"Kepada Badan Nasional Penanggulangan Terorisme (BNPT), saya menyarankan, jangan yang diperhatikan itu (hanya) terorisnya, tetapi korbannya (juga)," kata Azyumardi di Hotel Akmani, Jakarta Pusat, Sabtu (24/2/2018)
"Karena korban ini merasa diabaikan pemerintah, kurang diperhatikan pemerintah," tambah mantan Rektor UIN Syarif Hidayatullah Jakarta tersebut.
Selama ini, kata dia, perhatian pemerintah kepada keluarga korban kasus terorisme masih sangat minim.
Berbanding terbalik dengan perhatian kepada mantan narapidana terorisme dan keluarganya.
"Mantan napi teroris itu lebih sering disantuni orang-orang Densus 88. Anaknya dikasih beasiswa, istrinya dikasih biaya dapur, tetapi korban terorisme ditelantarkan," katanya.
Ia mencontohkan bagaimana beratnya kehidupan keluarga korban kasus terorisme.

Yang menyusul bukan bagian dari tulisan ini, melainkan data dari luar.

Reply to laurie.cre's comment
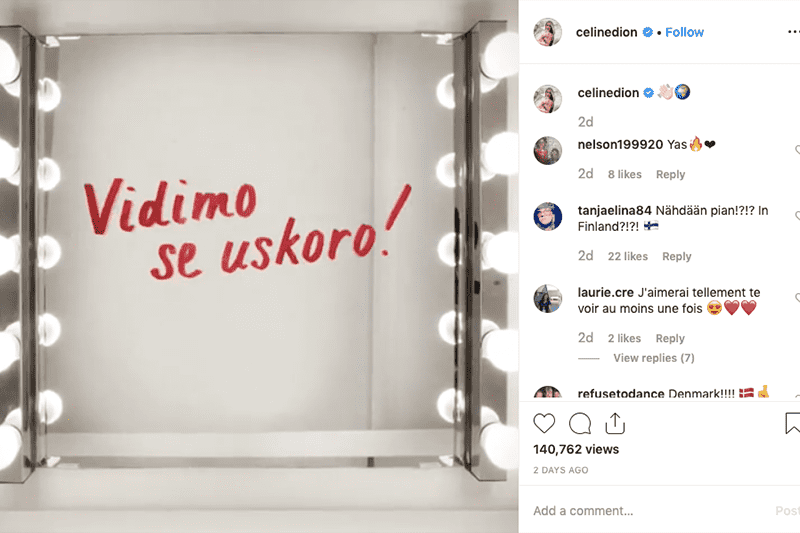Viewport: 800px width, 533px height. tap(670, 339)
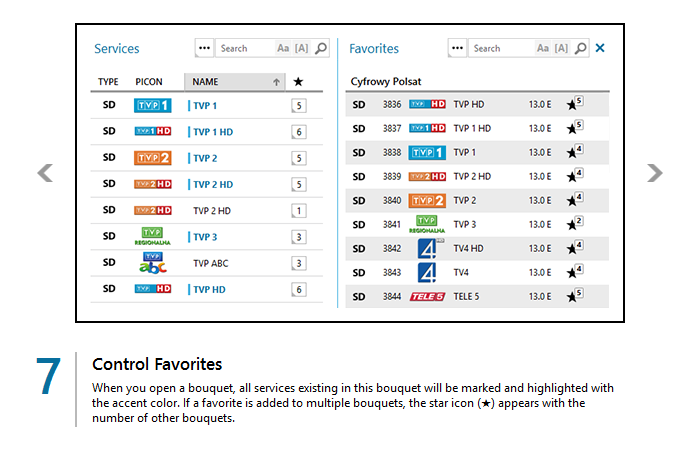This screenshot has width=700, height=450.
Task: Click the TVP ABC channel logo
Action: click(153, 263)
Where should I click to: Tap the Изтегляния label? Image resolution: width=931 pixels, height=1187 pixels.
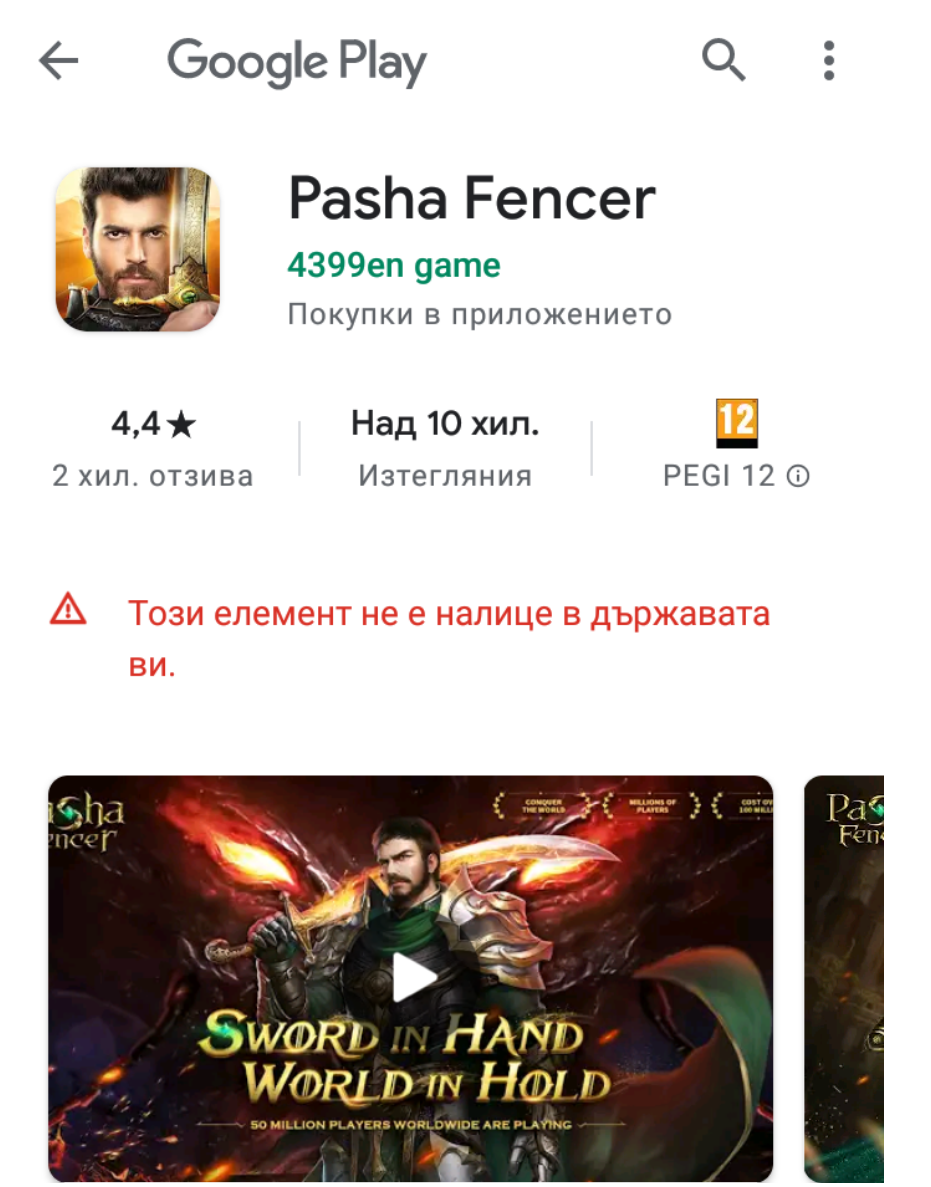click(445, 476)
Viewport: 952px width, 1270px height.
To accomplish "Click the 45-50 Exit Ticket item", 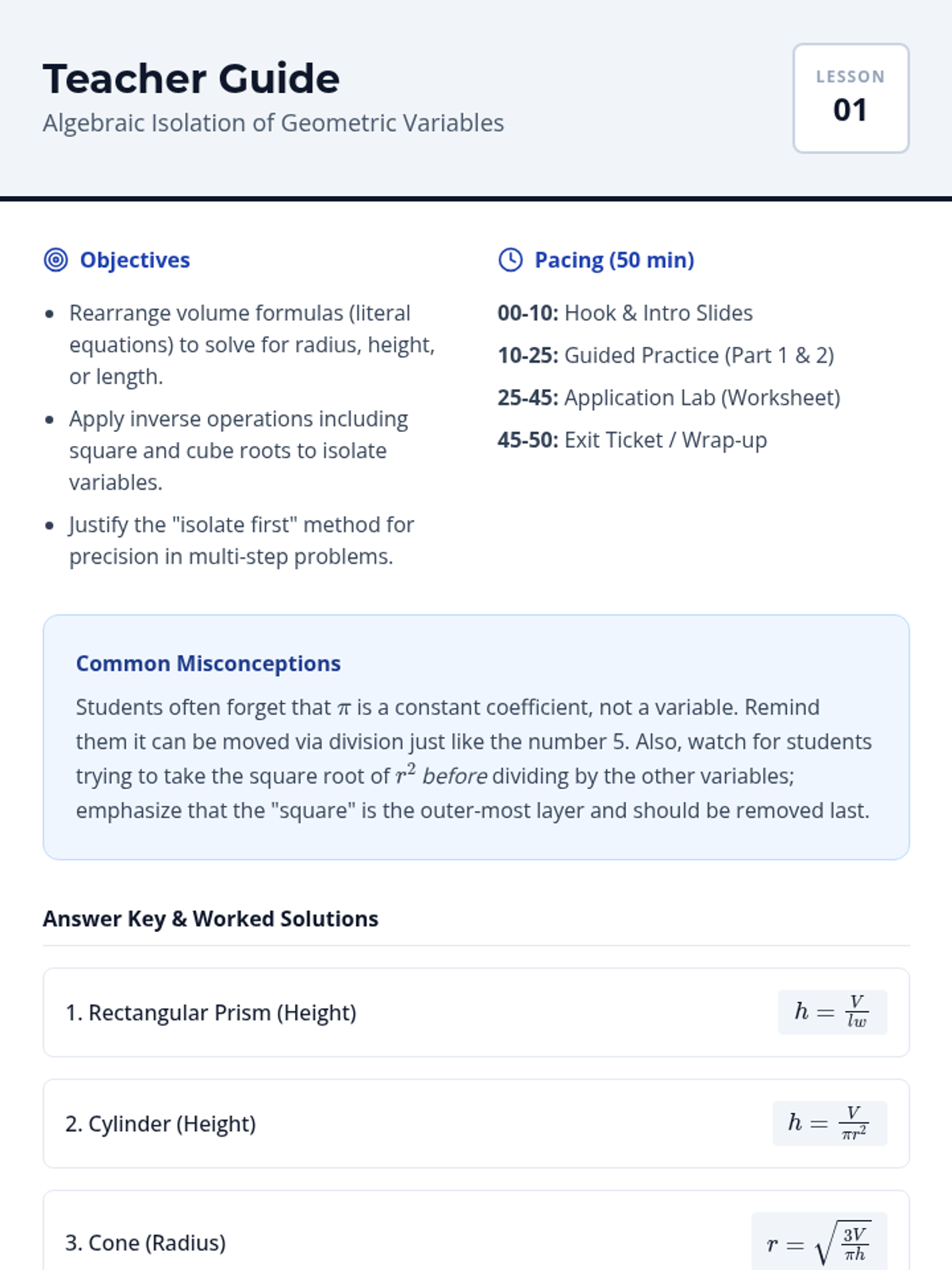I will pos(632,440).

"Misalnya, suaminya meninggal dalam ledakan bom tertentu. Bayangkan dia punya anak dua atau tiga. Maka dia menjadi orang tua tunggal, menjadi sangat berat untuk mengasuh dan membesarkan anaknya," ujarnya.
Menurutnya, pemerintah harus memfasilitasi anak korban teror tersebut hingga menyelesaikan pendidikan.
Selain itu, ia mengatakan, kementerian atau lembaga terkait juga tidak menganggap penting pemenuhan hak korban kasus terorisme. Ia menganggap Kementerian Sosial dan Lembaga Perlindungan Saksi dan Korban (LPSK) lebih memerhatikan urusan-urusan konvensional.
"Contohnya urusan orang telantar di jalanan dan fakir miskin, mereka (kementerian dan lembaga) lebih sibuk mengurus itu. Namun, orang-orang yang jadi korban aksi terorisme tidak diperhatikan, luput dari radar mereka," ujar Azyumardi.
Oleh karena itu, ia mendorong pemerintah memberikan perhatian dan memenuhi hak-hak para keluarga korban kasus terorisme. Seperti memberikan jaminan pendidikan atau modal usaha.